*Your instructions*. Whenever a line in the data holds the string "size", pull that line out.

*Task input*.
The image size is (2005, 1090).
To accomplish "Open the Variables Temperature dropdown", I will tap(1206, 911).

--

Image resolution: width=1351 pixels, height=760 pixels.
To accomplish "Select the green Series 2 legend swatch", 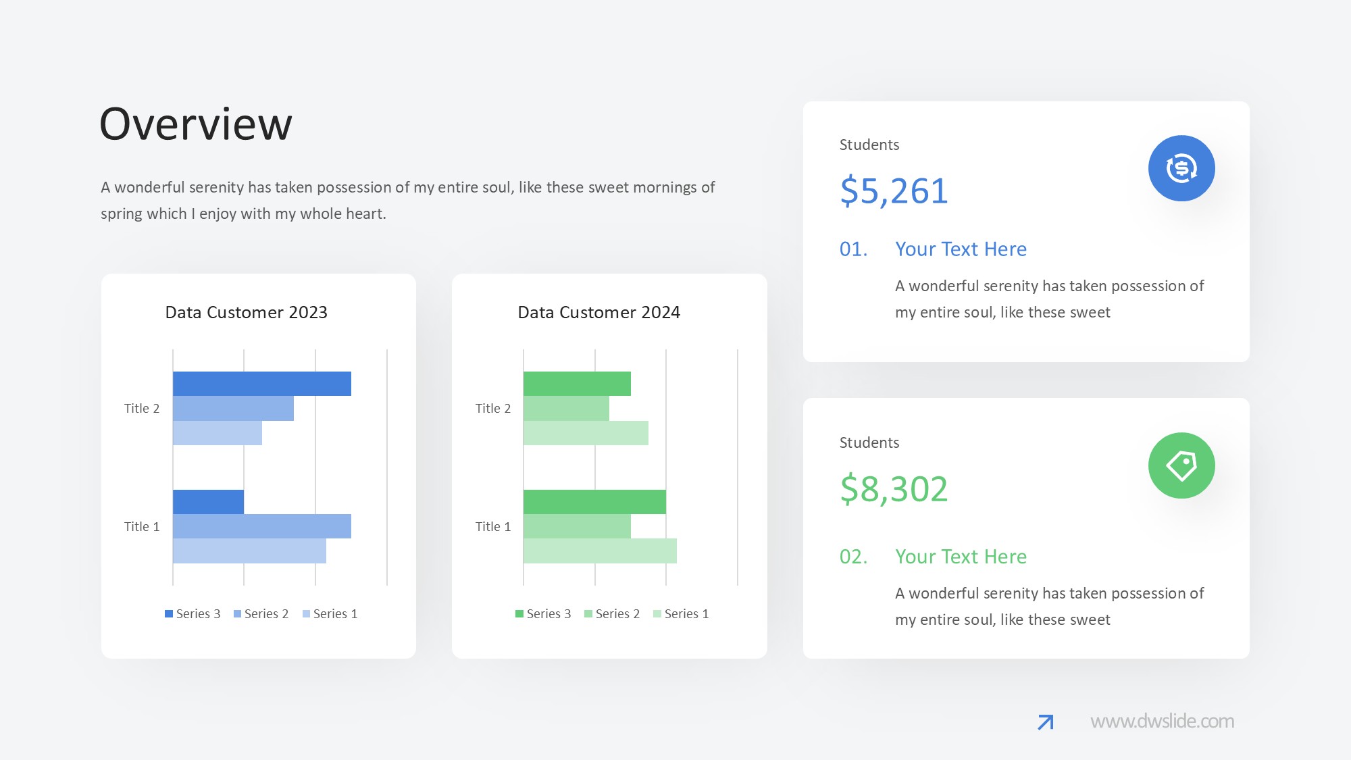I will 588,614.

--

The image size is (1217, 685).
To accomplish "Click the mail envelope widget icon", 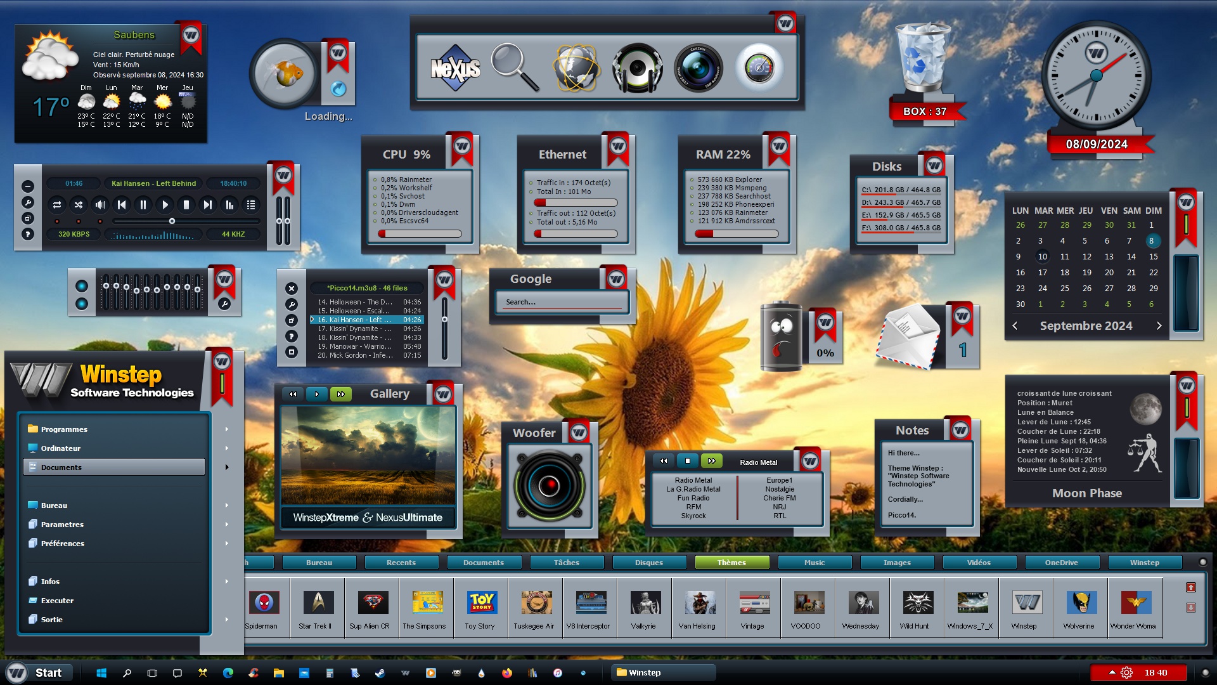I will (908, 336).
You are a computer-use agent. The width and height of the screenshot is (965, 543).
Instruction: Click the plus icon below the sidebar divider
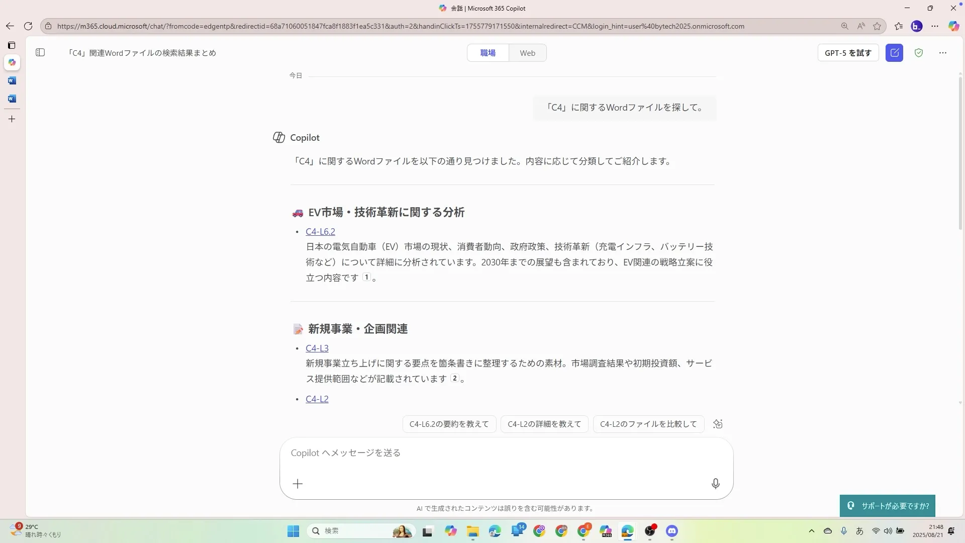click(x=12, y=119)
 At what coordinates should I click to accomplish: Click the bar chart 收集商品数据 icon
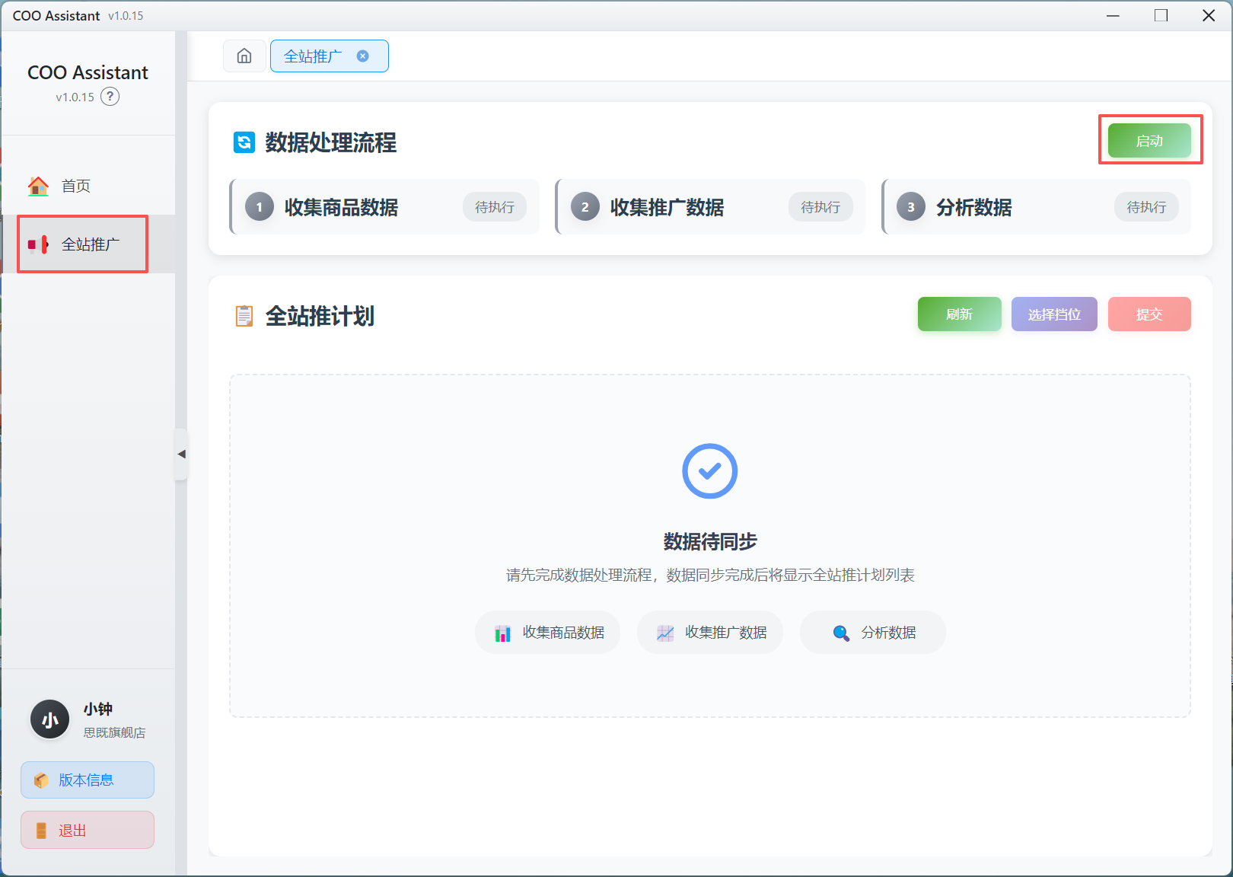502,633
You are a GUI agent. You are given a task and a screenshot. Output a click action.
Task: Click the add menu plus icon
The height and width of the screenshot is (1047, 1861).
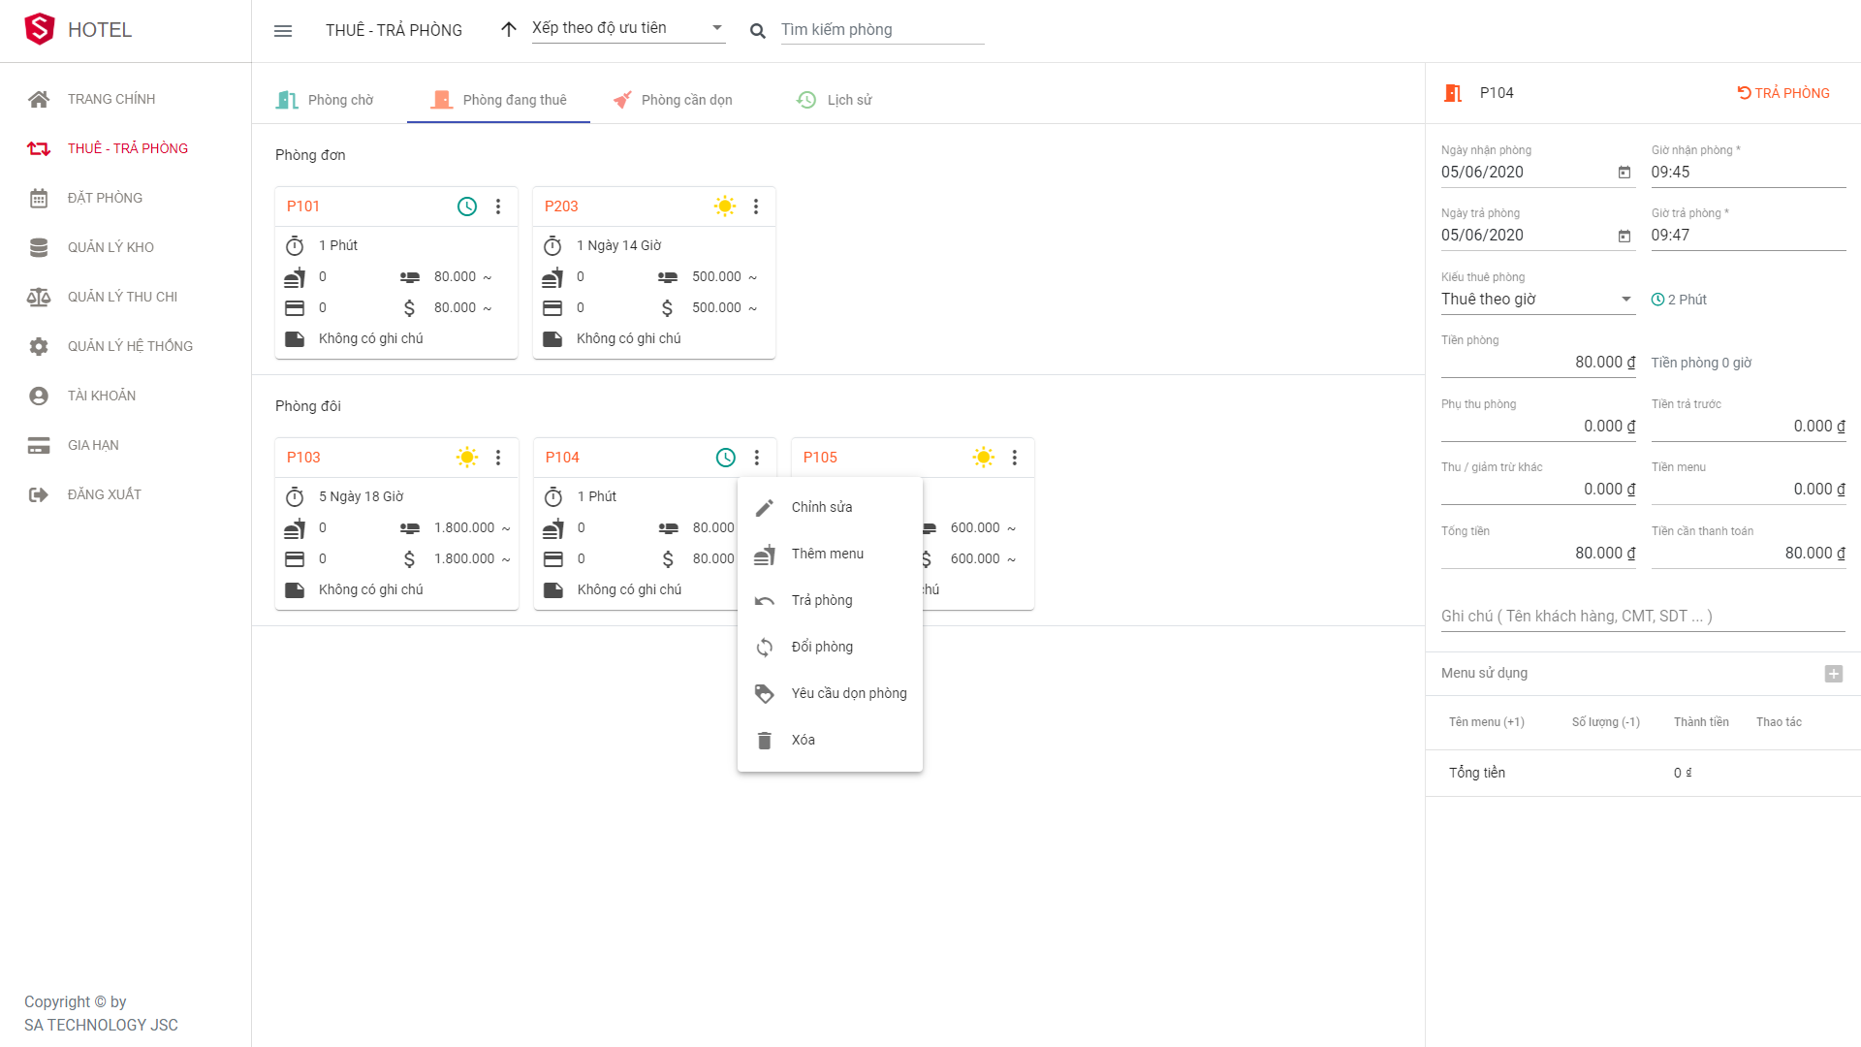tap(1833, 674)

*Answer to the problem*.
The image size is (2005, 1090).
The image size is (1217, 685).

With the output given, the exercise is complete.